L’impatto di queste emergenze non sarà «democratico»: «I cambiamenti climatici determineranno sempre maggiori differenze di salute tra Paesi poveri e Paesi ricchi e tra i gruppi nella stessa nazione», spiega l’epidemiologa. Una delle aree più colpite sarà il Sud Europa, Italia inclusa. «Una ricerca del 2018 ha evidenziato come i cambiamenti climatici contribuiranno a ridurre la speranza di vita in Europa, diventando il terzo fattore di rischio dopo i tumori e le malattie cardiache, con un impatto soprattutto nell’area del Mediterraneo», avverte Paola Michelozzi.
Se le previsioni sono negative, il futuro potrebbe essere tuttavia riscritto e corretto con interventi mirati, grazie all’intervento di governi e istituzioni e anche dei cittadini. Alcune azioni individuali sullo stile di vita, infatti, possono avere un impatto benefico sul clima: ad esempio camminare o andare in bicicletta, mangiare meno carne, ridurre lo spreco alimentare e risparmiare acqua ed energia. Tuttavia per vincere la sfida del cambiamento climatico servono soprattutto politiche globali mirate.
«Limitando il riscaldamento globale a 1.5° anziché 2°, rispetto all’era preindustriale, come previsto dall’Accordo di Parigi, potremmo avere un impatto benefico su scala globale», sottolinea l’epidemiologa.

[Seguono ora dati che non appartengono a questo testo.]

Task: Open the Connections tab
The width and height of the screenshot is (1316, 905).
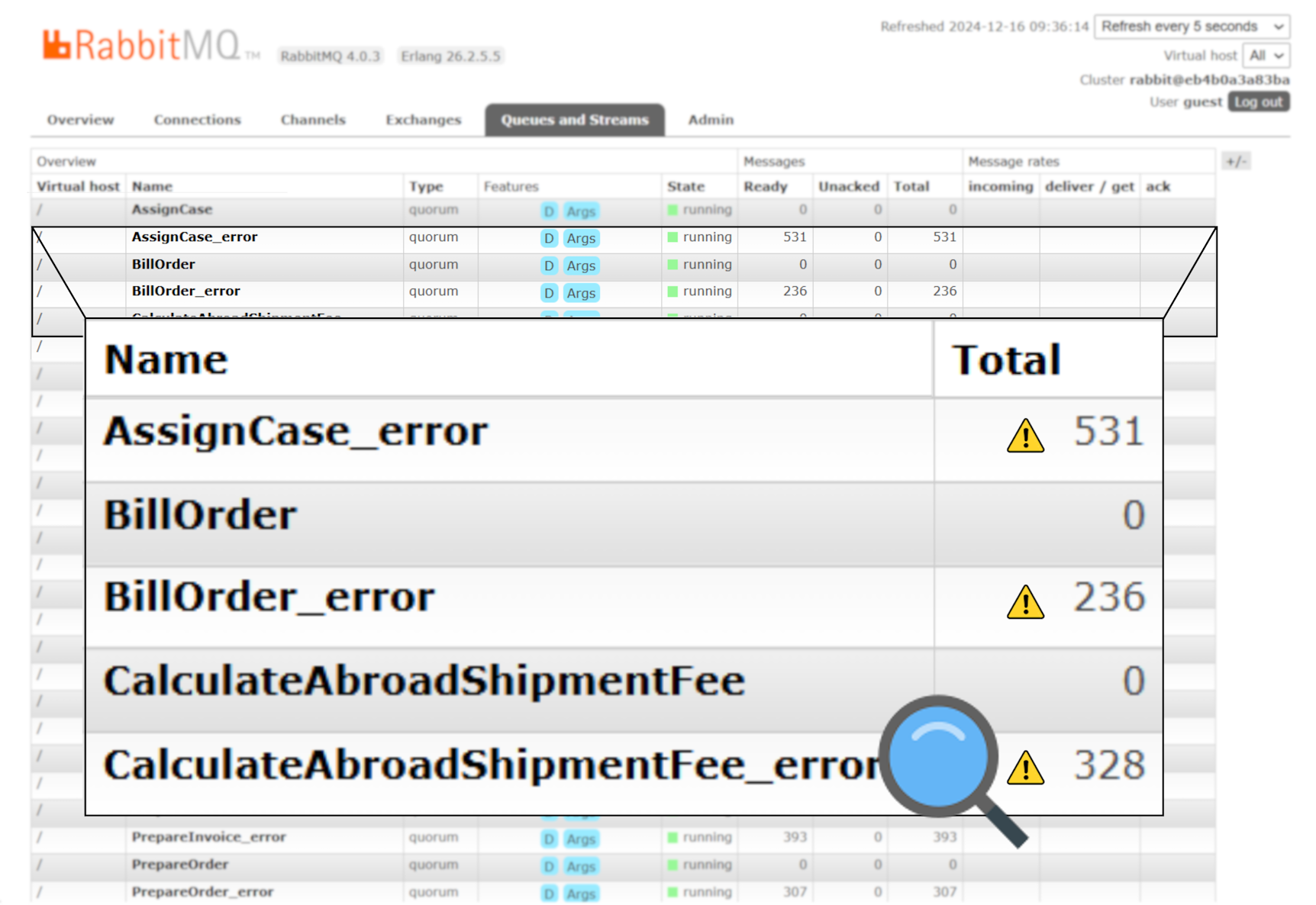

Così - ha valutato l’Oms - si potrebbe contribuire a salvare un milione di vite nel mondo ogni anno fino al 2050. E le analisi dimostrano che il guadagno in termini di salute globale sarebbe doppio rispetto alla spesa prevista per portare a termine questi obiettivi.
Opportunità per l’Italia
L’Italia potrebbe porsi al centro di questa strategia, come dimostra la firma, lo scorso dicembre, all’Istituto Superiore di Sanità, della «Carta Internazionale di Roma»: un documento con le raccomandazioni-chiave per contenere i rischi sulla salute globale. Un appello del mondo scientifico ai decisori politici per agire in fretta contro i cambiamenti climatici, mediante politiche di riduzione delle emissioni, l’applicazione di sistemi d’allerta contro l’inquinamento e una maggiore educazione dei cittadini sugli effetti del clima sulla salute. Secondo i 500 ricercatori di 27 Paesi che hanno contribuito alla «Carta» ci resta solo il tempo di due generazioni.